Is this really the correct fix? On 1.11, the reproducer in #58593 was printed like
julia> s = "\xc0\xa0\xe2\x88\xe2|"
"\xc0\xa0\xe2\x88\xe2|"
which has one overlong encoded character (\xc0\xa0) at the front, taking up much more than 1 block of width. If we're willing to overestimate on the suspicion that the terminal can't print it, can't we do a safe fallback to the number of bytes needed to encode this times 4, assuming we'd continue to print this string like above? Might need an update to the docstring too, to mention this case for unusual Strings.
Note that what you're showing is how the method is displayed with Base.show, not print. Textwidth is about print.
I'm planning on making another PR to introduce Base._show_textwidth that gives the width of a char when shown, as opposed to printed. Then that new function will be used in the String display code. But I consider that a separate issue from this bugfix
That does make sense, but the reproducer from the issue still hits this error from show, no? If textwidth is for print, then that error shouldn't happen in the first place.

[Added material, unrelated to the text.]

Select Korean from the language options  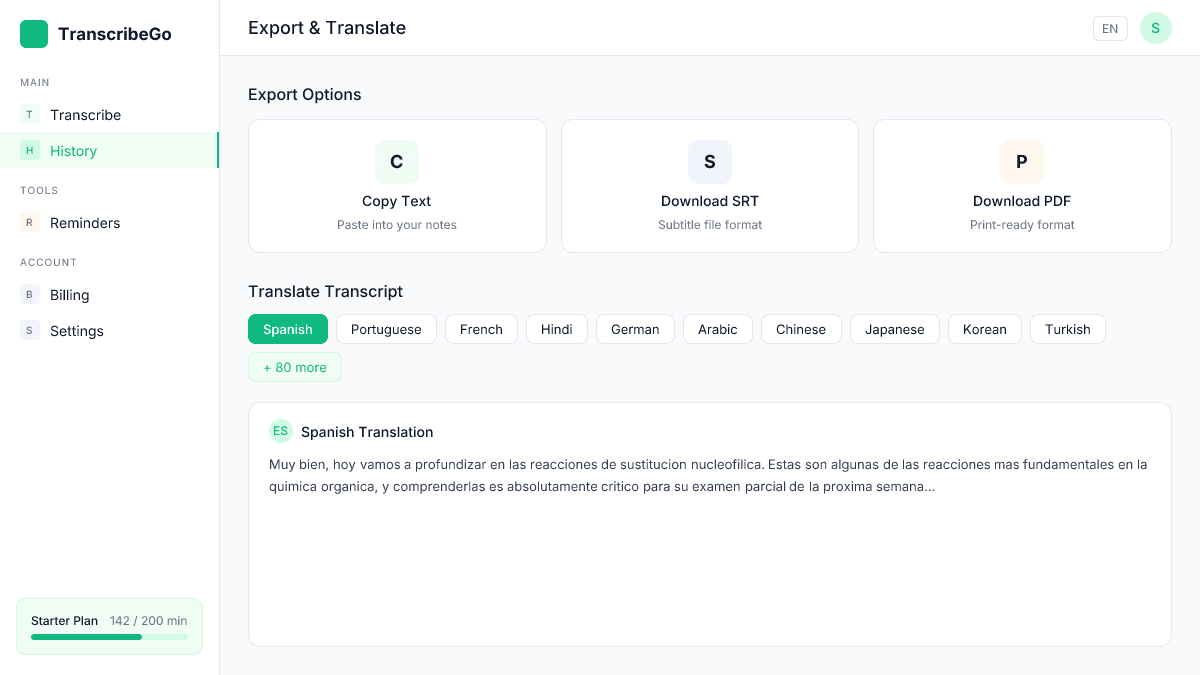pyautogui.click(x=984, y=329)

Conservatively defining textwidth for overlong characters to be 1 does make sense in the context of print though.
Yes, in that sense, this PR is a bandaid. However, IMO, it's a worthwhile bandaid, especially since it's likely no-one is going to rely on the textwidth of show. In essence, the only effect of the true bugfix will be to display strings in the REPL more consistently. Which is nice, but not important.
I don't think this should necessarily include the text "Close #58593", since it is a good fix, but the cause of #58593 seems to be more nearly that we call textwidth(str) instead of textwidth(repr(str)) ?